**Records from a dataset:**
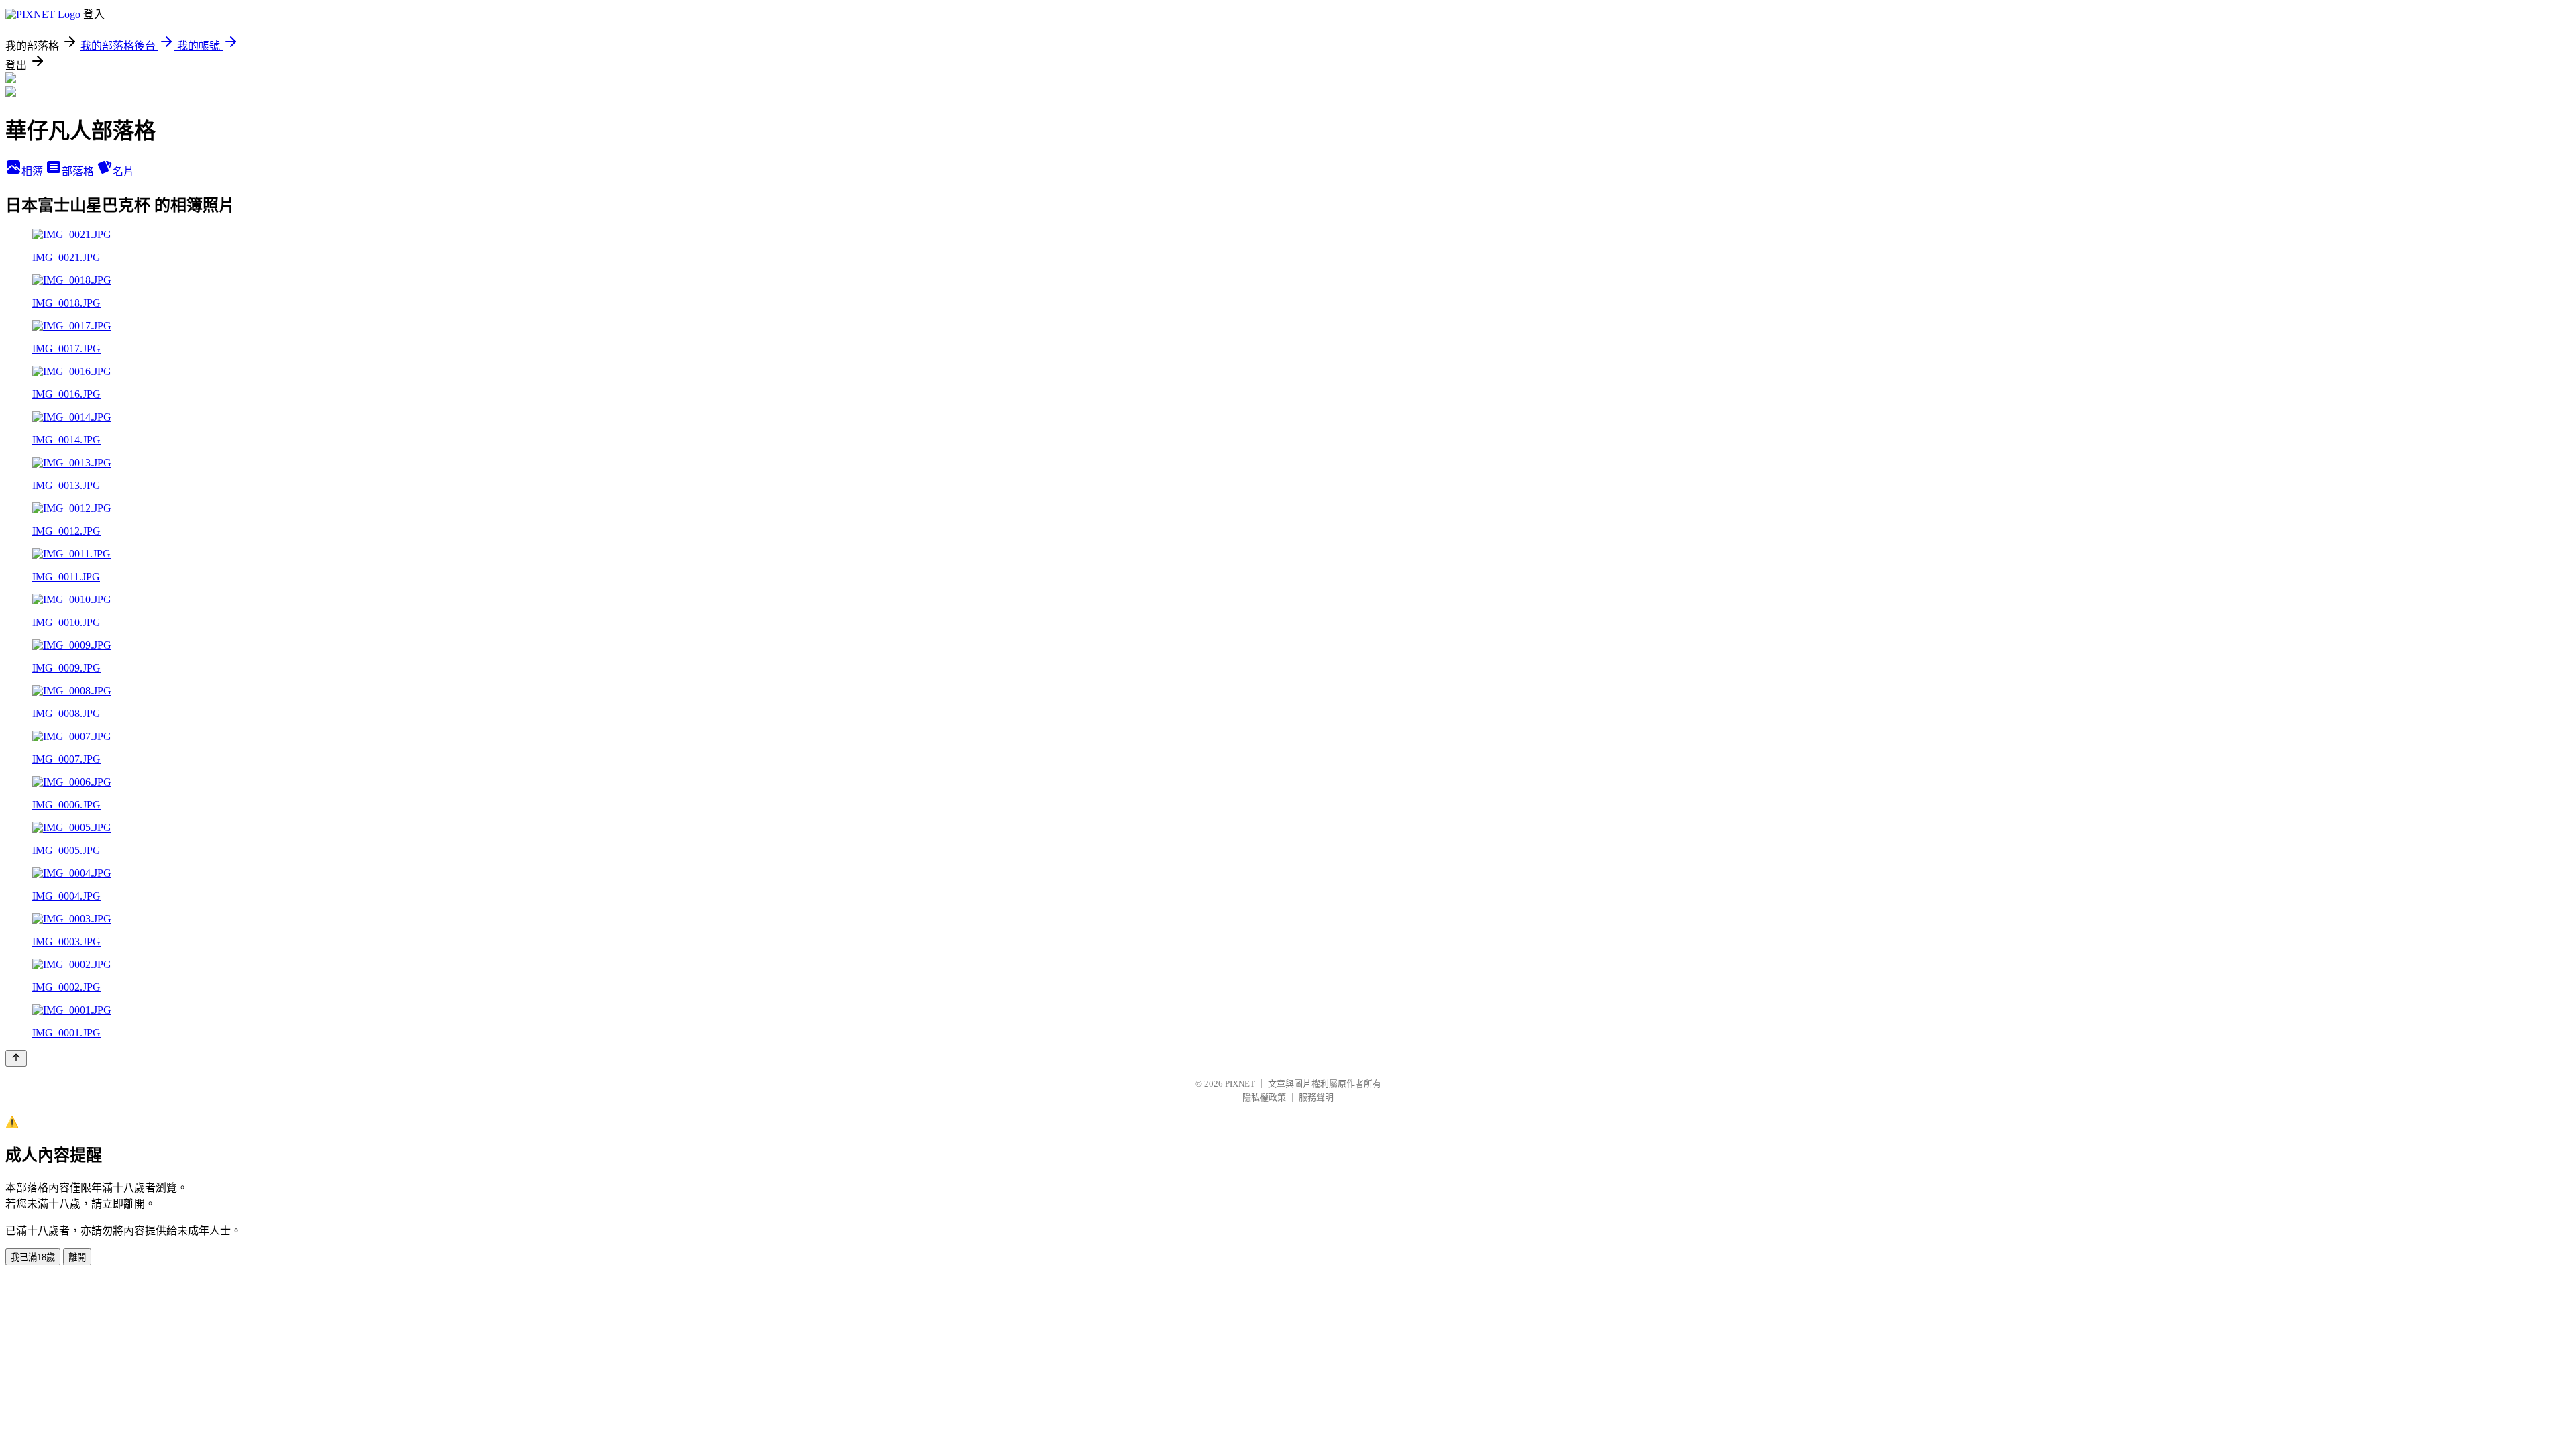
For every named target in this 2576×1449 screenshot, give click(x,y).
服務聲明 (1316, 1097)
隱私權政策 (1264, 1097)
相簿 (33, 171)
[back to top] (16, 1058)
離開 (77, 1257)
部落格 (79, 171)
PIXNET (1240, 1084)
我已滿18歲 (33, 1257)
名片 (123, 171)
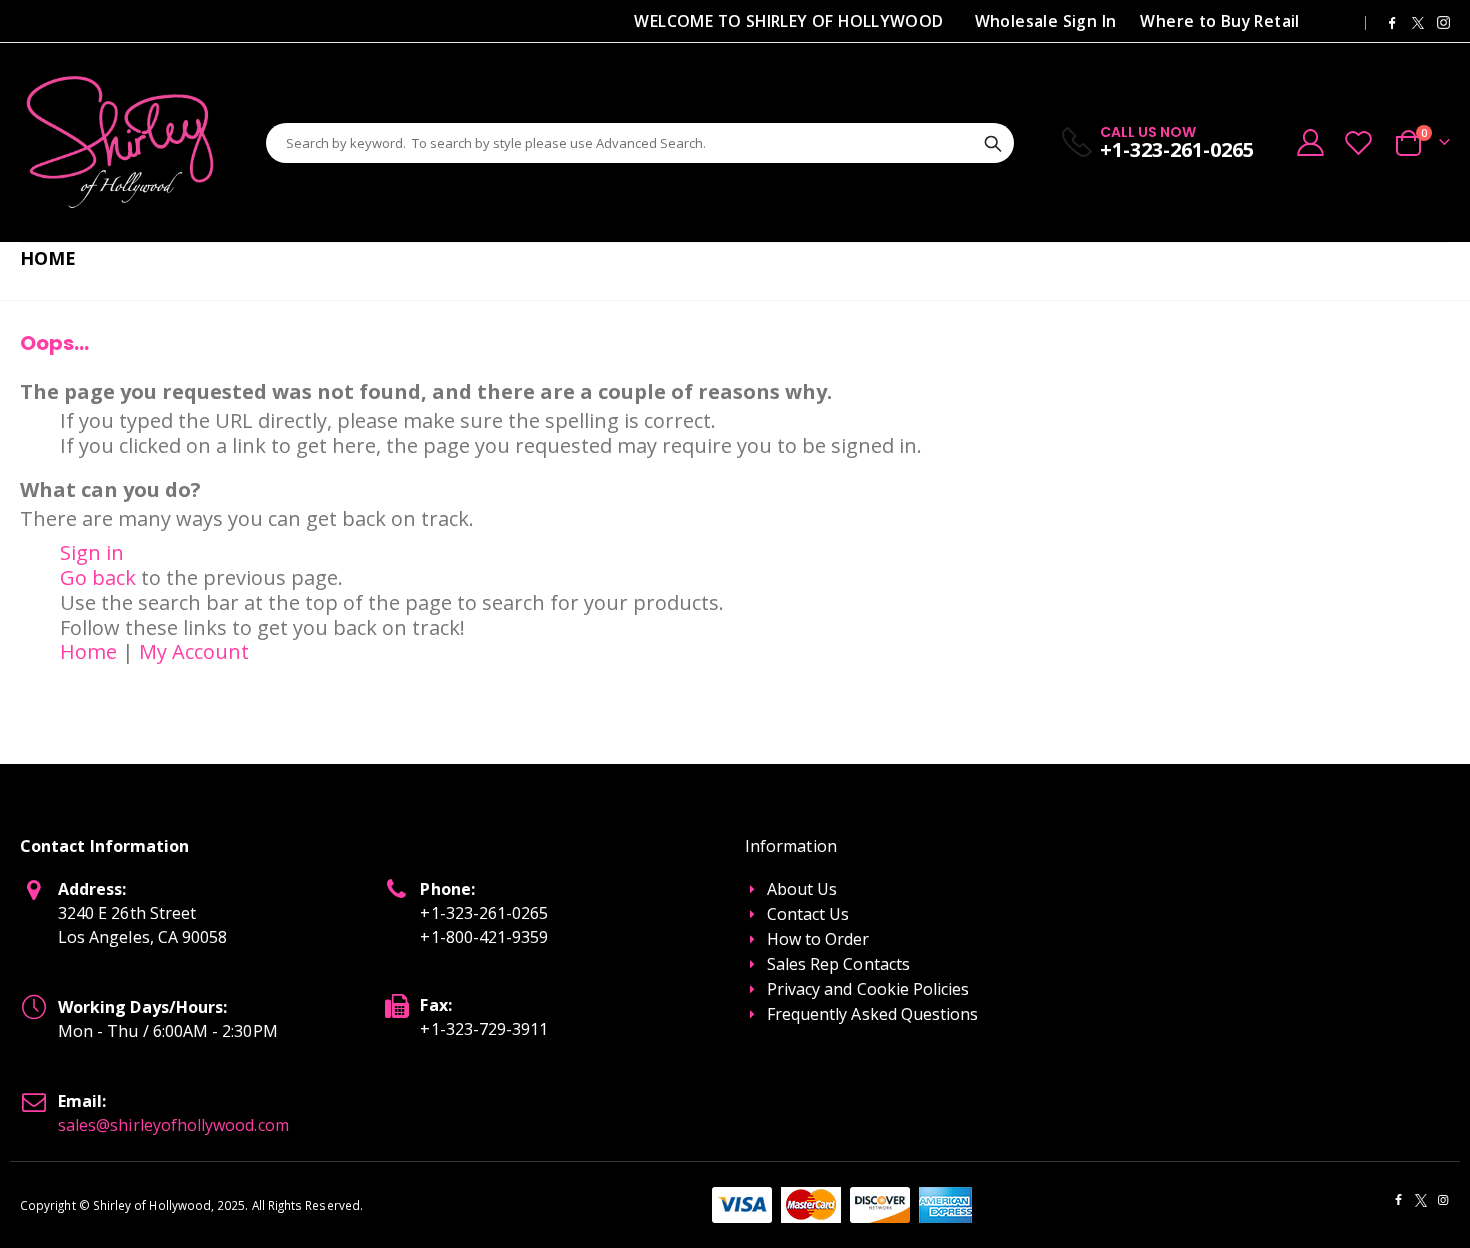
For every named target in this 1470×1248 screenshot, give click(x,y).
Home (88, 651)
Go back (98, 577)
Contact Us (808, 914)
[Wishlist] (1359, 142)
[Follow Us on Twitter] (1418, 21)
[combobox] (640, 143)
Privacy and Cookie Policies (868, 989)
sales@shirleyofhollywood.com (173, 1125)
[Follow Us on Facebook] (1392, 21)
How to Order (818, 939)
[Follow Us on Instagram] (1443, 21)
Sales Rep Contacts (838, 964)
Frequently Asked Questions (873, 1014)
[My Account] (1310, 142)
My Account (194, 651)
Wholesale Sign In (1046, 21)
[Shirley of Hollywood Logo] (120, 142)
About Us (802, 889)
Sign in (92, 552)
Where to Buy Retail (1219, 21)
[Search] (993, 144)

**TASK:**
Repeat every entry above word for word, and include no pictures.

**ANSWER TO THIS EXERCISE:**
For every named target in this 2576×1449 screenshot, give click(x,y).
服務聲明 (1316, 1097)
隱私權政策 (1264, 1097)
相簿 (33, 171)
[back to top] (16, 1058)
離開 (77, 1257)
部落格 (79, 171)
PIXNET (1240, 1084)
我已滿18歲 (33, 1257)
名片 (123, 171)
For every named target in this 1470×1248 screenshot, give click(x,y).
Home (88, 651)
Go back (98, 577)
Contact Us (808, 914)
[Wishlist] (1359, 142)
[Follow Us on Twitter] (1418, 21)
[combobox] (640, 143)
Privacy and Cookie Policies (868, 989)
sales@shirleyofhollywood.com (173, 1125)
[Follow Us on Facebook] (1392, 21)
How to Order (818, 939)
[Follow Us on Instagram] (1443, 21)
Sales Rep Contacts (838, 964)
Frequently Asked Questions (873, 1014)
[My Account] (1310, 142)
My Account (194, 651)
Wholesale Sign In (1046, 21)
[Shirley of Hollywood Logo] (120, 142)
About Us (802, 889)
Sign in (92, 552)
Where to Buy Retail (1219, 21)
[Search] (993, 144)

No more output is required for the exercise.